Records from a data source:
*-*-*
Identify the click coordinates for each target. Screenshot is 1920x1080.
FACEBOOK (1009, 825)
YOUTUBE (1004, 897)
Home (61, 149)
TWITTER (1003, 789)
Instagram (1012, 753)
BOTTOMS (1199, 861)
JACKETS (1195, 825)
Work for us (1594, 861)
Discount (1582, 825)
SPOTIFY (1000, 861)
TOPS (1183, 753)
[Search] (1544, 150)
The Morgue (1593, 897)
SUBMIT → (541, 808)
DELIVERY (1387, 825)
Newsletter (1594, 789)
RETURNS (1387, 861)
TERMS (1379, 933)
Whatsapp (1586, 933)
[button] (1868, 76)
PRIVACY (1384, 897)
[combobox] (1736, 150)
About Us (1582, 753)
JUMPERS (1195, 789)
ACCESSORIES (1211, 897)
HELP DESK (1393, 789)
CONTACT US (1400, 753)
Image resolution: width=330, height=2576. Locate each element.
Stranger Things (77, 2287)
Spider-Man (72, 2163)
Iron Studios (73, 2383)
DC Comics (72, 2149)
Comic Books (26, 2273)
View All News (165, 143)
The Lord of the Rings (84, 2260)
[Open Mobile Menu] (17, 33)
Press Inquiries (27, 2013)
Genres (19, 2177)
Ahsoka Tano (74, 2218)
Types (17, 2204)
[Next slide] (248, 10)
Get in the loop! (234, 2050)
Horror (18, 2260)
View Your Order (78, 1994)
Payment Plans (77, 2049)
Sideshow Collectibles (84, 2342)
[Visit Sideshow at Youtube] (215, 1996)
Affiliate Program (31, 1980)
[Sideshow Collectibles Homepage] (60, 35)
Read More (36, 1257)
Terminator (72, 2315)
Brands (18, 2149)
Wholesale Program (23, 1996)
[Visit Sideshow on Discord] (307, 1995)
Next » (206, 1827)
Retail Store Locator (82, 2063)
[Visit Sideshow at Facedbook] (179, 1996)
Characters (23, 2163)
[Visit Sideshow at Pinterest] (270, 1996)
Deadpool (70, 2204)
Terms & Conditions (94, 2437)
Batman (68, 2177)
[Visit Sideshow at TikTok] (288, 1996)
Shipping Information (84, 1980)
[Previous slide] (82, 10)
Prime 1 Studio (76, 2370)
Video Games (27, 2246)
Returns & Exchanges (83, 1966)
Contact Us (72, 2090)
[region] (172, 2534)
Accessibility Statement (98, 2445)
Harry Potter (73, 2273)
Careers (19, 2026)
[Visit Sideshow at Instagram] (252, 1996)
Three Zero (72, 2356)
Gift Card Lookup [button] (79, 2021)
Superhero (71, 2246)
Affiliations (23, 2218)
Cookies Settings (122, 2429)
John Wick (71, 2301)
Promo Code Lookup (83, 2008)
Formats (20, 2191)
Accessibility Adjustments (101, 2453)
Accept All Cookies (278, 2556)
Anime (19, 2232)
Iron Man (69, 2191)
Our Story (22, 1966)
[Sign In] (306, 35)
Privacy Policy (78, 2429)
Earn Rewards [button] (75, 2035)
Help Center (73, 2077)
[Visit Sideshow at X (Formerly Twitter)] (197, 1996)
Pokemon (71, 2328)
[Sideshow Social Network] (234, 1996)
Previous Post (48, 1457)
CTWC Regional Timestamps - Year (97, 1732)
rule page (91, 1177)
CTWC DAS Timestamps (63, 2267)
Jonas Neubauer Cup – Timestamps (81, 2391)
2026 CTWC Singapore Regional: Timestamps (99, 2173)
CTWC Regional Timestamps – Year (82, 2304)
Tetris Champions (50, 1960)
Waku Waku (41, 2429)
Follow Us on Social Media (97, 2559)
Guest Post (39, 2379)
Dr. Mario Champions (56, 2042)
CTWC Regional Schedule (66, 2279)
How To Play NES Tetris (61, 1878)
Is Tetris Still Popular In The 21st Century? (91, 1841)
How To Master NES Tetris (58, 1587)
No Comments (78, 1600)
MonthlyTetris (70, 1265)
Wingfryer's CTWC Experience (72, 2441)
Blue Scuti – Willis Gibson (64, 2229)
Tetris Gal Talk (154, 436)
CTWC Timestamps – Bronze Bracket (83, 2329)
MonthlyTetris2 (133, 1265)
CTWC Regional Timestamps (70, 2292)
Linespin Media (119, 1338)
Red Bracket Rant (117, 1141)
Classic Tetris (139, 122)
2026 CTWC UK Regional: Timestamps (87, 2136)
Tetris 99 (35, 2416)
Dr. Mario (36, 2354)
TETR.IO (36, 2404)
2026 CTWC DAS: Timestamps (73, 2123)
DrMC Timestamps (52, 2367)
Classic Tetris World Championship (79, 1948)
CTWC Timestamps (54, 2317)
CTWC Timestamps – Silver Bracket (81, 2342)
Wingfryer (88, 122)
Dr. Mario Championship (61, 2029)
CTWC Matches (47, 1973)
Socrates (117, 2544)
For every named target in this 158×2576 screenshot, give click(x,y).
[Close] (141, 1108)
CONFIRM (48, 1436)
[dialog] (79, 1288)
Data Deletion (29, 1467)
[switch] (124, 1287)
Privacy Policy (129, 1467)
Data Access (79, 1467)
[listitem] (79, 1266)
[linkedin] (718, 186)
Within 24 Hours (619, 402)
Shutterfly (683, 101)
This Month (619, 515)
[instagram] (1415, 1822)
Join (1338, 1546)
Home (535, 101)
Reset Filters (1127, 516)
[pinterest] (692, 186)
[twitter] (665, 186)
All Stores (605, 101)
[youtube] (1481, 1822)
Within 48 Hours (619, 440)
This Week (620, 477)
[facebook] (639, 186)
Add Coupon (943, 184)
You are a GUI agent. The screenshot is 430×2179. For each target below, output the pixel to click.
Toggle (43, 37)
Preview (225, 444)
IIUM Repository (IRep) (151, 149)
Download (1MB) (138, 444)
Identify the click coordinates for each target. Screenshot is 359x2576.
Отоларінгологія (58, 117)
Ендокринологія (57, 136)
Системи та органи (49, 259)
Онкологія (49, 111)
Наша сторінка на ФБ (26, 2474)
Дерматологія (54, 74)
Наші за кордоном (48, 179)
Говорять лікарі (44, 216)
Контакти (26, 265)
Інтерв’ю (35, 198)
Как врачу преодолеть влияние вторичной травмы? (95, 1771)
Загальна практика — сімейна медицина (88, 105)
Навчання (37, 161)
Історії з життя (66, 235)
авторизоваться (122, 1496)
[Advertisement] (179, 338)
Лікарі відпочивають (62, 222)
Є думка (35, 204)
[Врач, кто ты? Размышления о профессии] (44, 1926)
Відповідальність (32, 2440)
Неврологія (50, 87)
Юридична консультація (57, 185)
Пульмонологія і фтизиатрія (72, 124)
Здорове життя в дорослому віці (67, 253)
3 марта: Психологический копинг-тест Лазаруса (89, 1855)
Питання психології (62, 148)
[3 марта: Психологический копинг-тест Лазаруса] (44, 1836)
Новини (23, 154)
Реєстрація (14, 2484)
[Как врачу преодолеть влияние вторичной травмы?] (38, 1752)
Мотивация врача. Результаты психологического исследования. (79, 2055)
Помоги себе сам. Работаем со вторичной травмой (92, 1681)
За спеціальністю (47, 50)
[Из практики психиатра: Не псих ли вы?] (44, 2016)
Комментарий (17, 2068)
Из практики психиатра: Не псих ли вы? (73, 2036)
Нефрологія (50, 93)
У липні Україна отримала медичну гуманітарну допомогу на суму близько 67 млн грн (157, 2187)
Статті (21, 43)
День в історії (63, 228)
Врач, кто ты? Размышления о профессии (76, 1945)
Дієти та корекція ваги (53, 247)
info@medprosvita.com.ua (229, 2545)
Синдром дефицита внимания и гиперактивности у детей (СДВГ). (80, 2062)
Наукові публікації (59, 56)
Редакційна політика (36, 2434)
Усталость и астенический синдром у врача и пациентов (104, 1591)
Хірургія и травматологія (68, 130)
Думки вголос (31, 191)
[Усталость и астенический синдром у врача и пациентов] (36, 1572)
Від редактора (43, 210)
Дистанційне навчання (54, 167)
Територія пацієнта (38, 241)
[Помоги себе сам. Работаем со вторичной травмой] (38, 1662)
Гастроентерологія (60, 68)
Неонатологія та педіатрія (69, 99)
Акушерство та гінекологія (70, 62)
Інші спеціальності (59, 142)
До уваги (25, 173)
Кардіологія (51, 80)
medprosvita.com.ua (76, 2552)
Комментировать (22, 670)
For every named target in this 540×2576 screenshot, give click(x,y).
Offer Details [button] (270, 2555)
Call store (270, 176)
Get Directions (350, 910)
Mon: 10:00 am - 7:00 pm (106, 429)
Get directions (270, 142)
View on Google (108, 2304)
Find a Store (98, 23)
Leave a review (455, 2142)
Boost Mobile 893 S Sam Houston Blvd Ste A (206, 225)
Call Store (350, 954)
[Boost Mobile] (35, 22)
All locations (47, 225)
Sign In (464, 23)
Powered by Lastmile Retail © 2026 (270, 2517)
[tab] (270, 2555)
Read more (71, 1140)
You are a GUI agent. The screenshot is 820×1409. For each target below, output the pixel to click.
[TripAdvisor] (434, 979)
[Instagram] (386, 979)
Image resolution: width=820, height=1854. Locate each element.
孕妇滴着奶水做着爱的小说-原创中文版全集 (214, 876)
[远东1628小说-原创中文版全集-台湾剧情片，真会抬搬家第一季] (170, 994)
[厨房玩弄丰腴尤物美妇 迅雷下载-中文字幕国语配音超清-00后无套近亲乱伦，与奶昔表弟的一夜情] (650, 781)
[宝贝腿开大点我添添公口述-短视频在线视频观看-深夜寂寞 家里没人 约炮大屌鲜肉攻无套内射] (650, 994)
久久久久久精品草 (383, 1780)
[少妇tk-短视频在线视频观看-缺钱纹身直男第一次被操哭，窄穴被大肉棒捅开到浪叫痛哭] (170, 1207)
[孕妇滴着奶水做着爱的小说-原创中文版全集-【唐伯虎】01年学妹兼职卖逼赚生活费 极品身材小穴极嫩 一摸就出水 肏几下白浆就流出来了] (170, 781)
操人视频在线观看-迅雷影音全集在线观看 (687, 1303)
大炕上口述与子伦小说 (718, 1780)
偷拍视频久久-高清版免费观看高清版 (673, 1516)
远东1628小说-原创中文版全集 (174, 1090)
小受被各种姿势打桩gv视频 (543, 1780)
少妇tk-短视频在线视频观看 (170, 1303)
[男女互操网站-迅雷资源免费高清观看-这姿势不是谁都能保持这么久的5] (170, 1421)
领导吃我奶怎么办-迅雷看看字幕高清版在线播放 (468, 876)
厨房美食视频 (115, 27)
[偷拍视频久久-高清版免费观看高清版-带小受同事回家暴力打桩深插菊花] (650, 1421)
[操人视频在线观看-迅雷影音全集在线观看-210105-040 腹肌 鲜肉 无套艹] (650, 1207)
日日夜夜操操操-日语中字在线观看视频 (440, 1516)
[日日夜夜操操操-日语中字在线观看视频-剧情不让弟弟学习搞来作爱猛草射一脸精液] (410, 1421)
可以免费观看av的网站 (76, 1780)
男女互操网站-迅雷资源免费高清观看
*-*-*
--- PROBLEM TO SOLVE ---
Copy out the lines of the records above in which the string "врачу" appears.

--- WRITTEN ANSWER ---
Как врачу преодолеть влияние вторичной травмы? (95, 1771)
[Как врачу преодолеть влияние вторичной травмы?] (38, 1752)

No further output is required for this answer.